There was no way to prepare, no known way to respond. No emergency management or disaster declaration. After the worst of the storm passed, more storms came, but I had to go on living my life as if my mom had died a regular death. As if she hadn’t shot herself. As if she hadn’t lied about having cancer. I had to do that not for myself, but because other treated her suicide like some sort of contagion. They wanted to contain it and wrap it in a pretty bow, so they could understand it.
We cannot really understand hurricanes, and why they happen, and where they come from, just as we can’t understand ourselves, and why we’re here, and where we have come from, or where we will go when our time is done here.
What is a hurricane but an event we cannot control; a mirror of our own vulnerability fiercely held in front of us.

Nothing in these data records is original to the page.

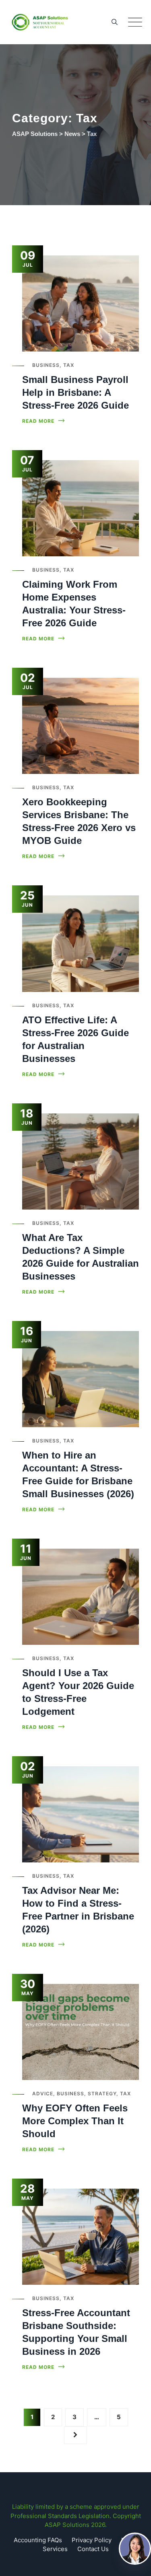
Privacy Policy (92, 2540)
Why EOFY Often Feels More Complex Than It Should (75, 2121)
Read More (38, 421)
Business (46, 365)
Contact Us (93, 2549)
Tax (68, 365)
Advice (42, 2093)
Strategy (102, 2093)
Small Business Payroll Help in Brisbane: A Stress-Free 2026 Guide (75, 392)
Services (55, 2549)
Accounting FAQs (38, 2540)
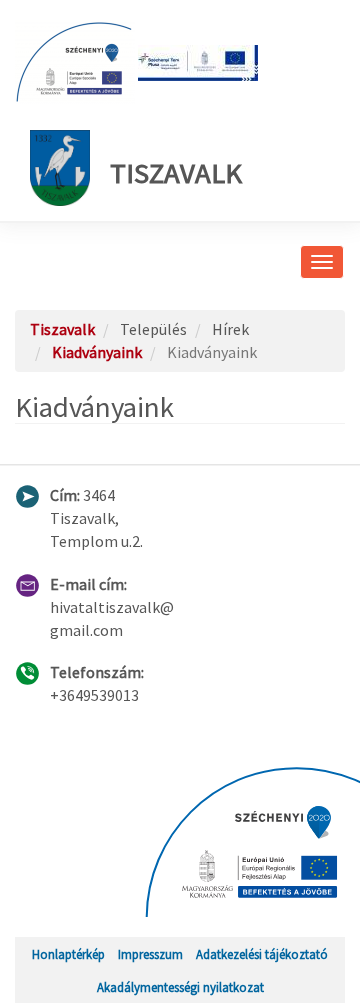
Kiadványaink (97, 352)
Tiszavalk (176, 173)
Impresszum (150, 954)
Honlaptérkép (68, 954)
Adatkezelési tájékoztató (262, 954)
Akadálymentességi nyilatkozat (180, 987)
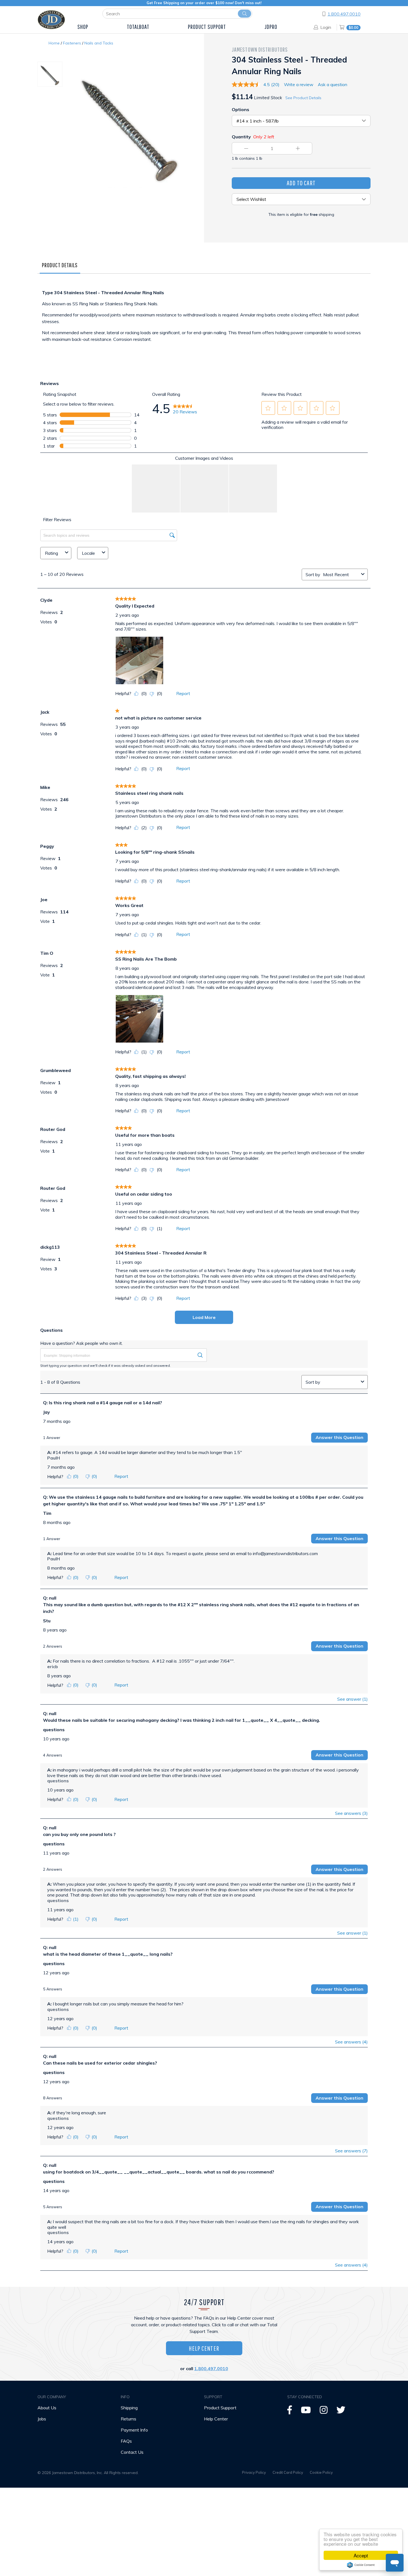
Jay (46, 1412)
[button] (268, 408)
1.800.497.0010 (344, 14)
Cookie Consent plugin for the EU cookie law (361, 2565)
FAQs (126, 2441)
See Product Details (303, 97)
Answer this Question (339, 1437)
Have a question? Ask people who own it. (81, 1343)
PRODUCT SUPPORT (207, 26)
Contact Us (132, 2452)
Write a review (298, 84)
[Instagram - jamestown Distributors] (323, 2411)
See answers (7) (351, 2150)
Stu (47, 1620)
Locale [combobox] (88, 553)
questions (54, 1729)
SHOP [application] (82, 26)
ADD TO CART (301, 183)
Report (183, 693)
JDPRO (271, 26)
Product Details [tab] (60, 264)
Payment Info (134, 2430)
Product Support (220, 2407)
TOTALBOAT (138, 26)
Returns (128, 2419)
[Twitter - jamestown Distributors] (341, 2411)
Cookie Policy (321, 2472)
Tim (47, 1513)
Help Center (204, 2348)
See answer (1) (352, 1698)
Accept (361, 2555)
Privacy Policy (254, 2472)
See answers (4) (351, 2041)
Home (54, 43)
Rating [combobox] (51, 553)
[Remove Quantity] (246, 148)
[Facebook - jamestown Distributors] (289, 2411)
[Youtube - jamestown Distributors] (305, 2411)
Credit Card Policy (288, 2472)
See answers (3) (351, 1813)
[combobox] (341, 574)
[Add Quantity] (298, 148)
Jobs (41, 2419)
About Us (46, 2407)
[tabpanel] (204, 321)
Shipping (129, 2407)
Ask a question (332, 84)
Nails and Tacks (98, 43)
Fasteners (72, 43)
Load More (204, 1317)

I always wondered about people who lived in hurricane-prone areas. Why not leave? Leave when the hurricane is headed towards you. Or move to some other place where there are no hurricanes. Now I understand: there’s no way to tell who will be most impacted by the hurricane. There’s nowhere without hurricanes in some form or another. Wildfires, earthquakes, tornadoes. Humans.
We are, in a way, hurricanes, barreling through this planet without warning. Unlike hurricanes we are sentient. We know what we are doing but we act as if we are powerless to stop ourselves.
Hurricane as theoretical lens.
Hurricane as God.
Hurricane as renewal, or warning, or sign, or (blank).
I have weathered many hurricanes.
I am a hurricane.
Sometimes I need reminding.
Sunrise Letters is my daily commitment to writing every weekday morning. These notes are unedited and unplanned. Thank you so much for reading.
I hope this hurricane, and the one in your immune system, are kind to you, even if they can’t all be.